The deeper correction is upstream. It involves asking whose data is included and why, what the target variable actually measures and whether it is a valid proxy for what you care about, and whether the people most affected by the system had any role in deciding how it was built. These are not questions that most IS development processes are designed to surface, because they require thinking about the social and political dimensions of technical choices at a stage when the team is usually focused on getting the model to converge.

I have been thinking about this alongside what I wrote about when the algorithm fails and nobody takes the call, where the principal-agent structure breaks down because an algorithm cannot be held responsible in the way a human agent can. Bias adds another layer to that problem.
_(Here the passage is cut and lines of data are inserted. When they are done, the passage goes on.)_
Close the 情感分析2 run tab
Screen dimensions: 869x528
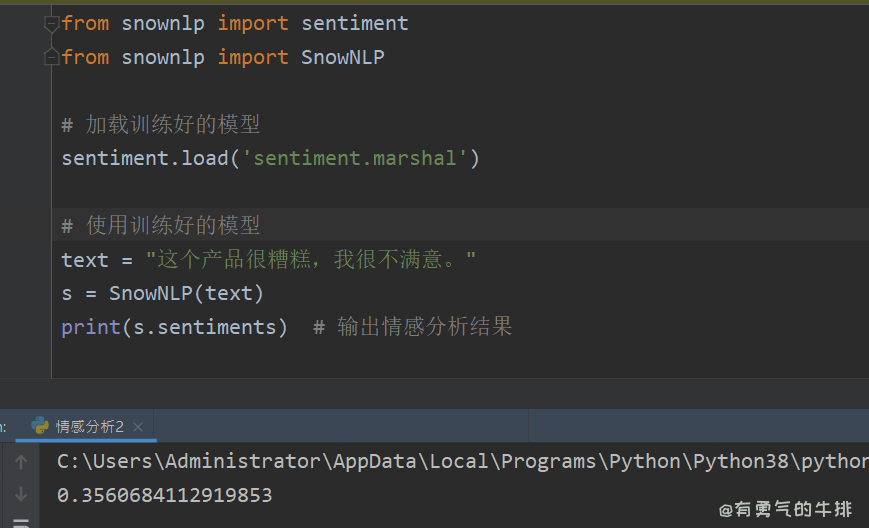pyautogui.click(x=138, y=427)
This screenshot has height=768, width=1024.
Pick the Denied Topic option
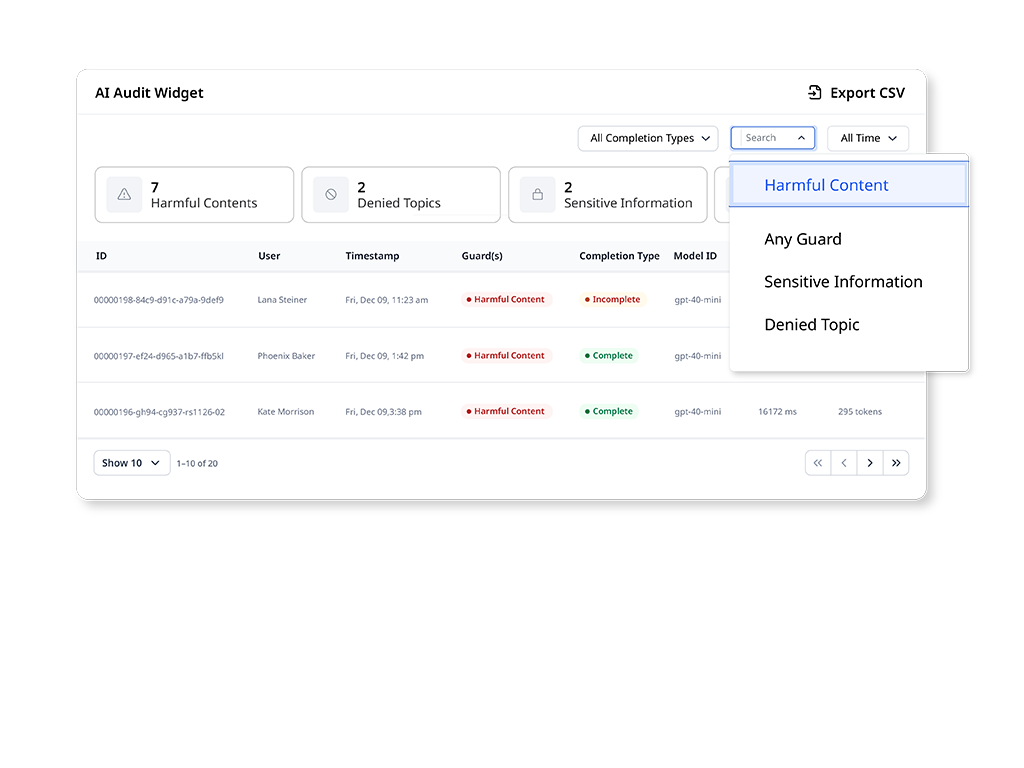pos(812,325)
The algorithm not only cannot be held responsible for a bad outcome; it also cannot explain which design decision caused the disparity. You can identify that the false positive rate differs across groups. Tracing that back to a specific choice in the data pipeline or the feature engineering process is much harder. The accountability chain is long and the algorithm is opaque in the middle of it.

I do not think this means algorithmic systems are inherently more biased than human decision-makers. The research on human judgment in hiring, sentencing, and credit decisions is not flattering either. But human bias, at least in principle, can be surfaced through inconsistency, challenged through confrontation, and modified through feedback. A biased model runs consistently, which means the same disparate error rate every time, for every person in the affected group, without the natural variation that might otherwise signal a problem. The scale and consistency are what make it different, and what make the design choices so consequential.